/---

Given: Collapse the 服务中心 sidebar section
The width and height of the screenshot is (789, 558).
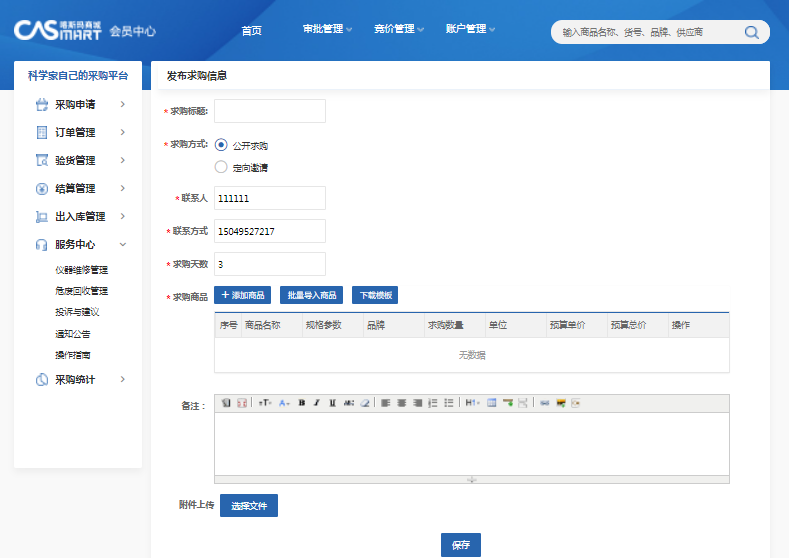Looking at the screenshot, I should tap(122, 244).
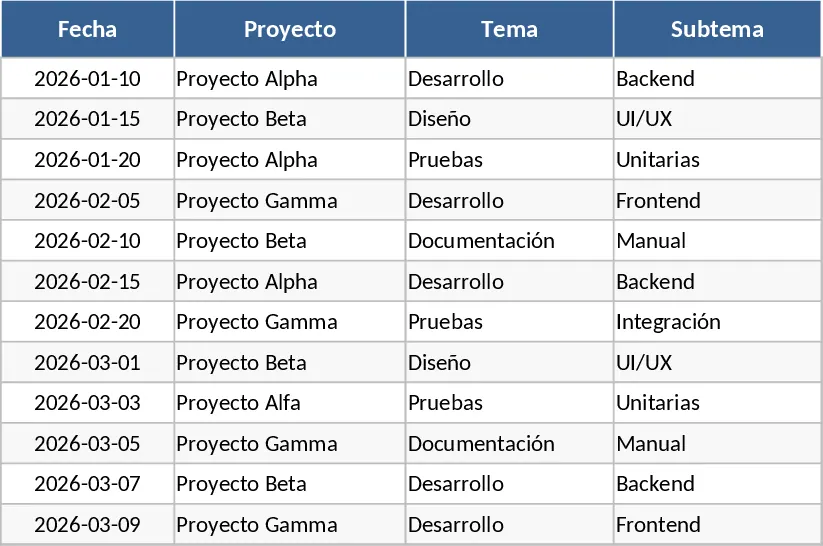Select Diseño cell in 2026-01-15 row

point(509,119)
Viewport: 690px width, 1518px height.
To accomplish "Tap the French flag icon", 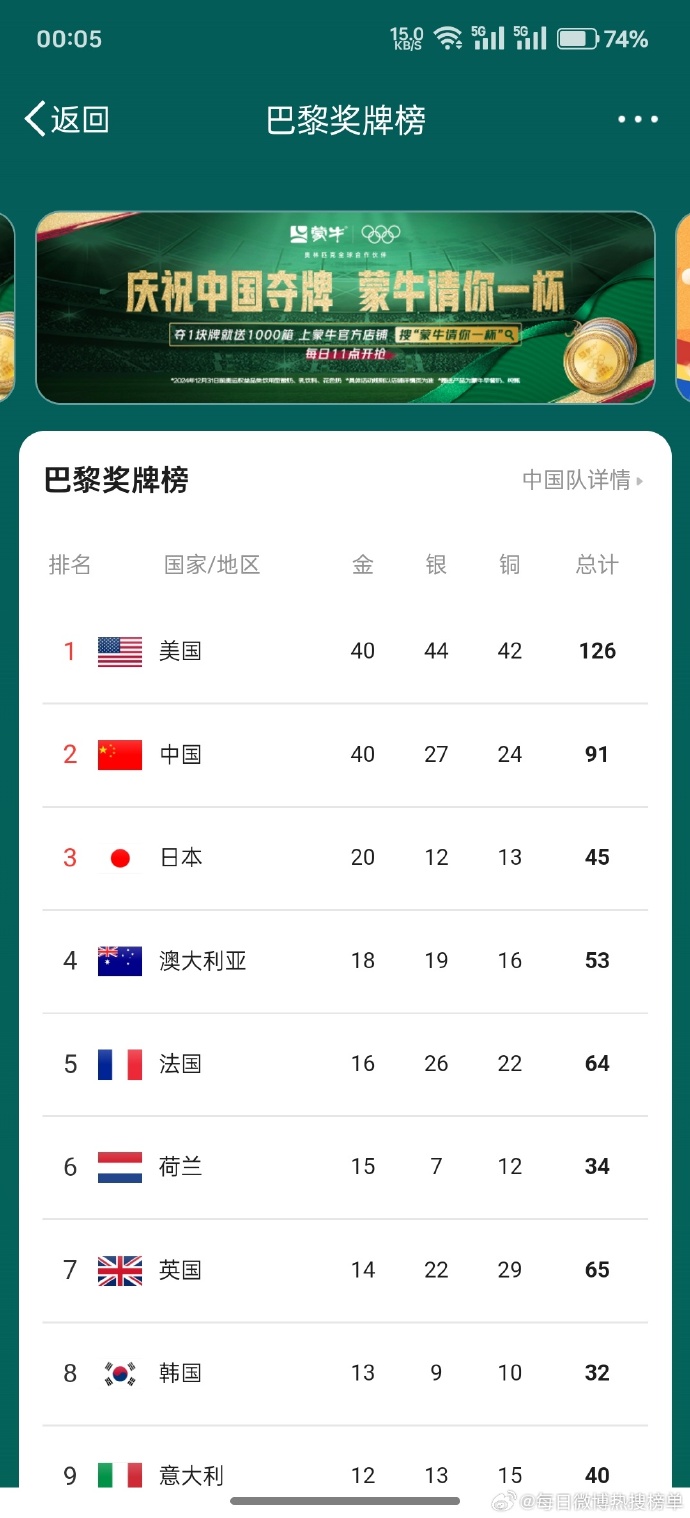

\---

In your copy, the listing above should appear word for word, with no images.

Response to this exercise:
Given: Collapse the 服务中心 sidebar section
The width and height of the screenshot is (789, 558).
Looking at the screenshot, I should tap(122, 244).
Select Diseño cell in 2026-01-15 row

point(509,119)
Viewport: 690px width, 1518px height.
To accomplish "Tap the French flag icon", 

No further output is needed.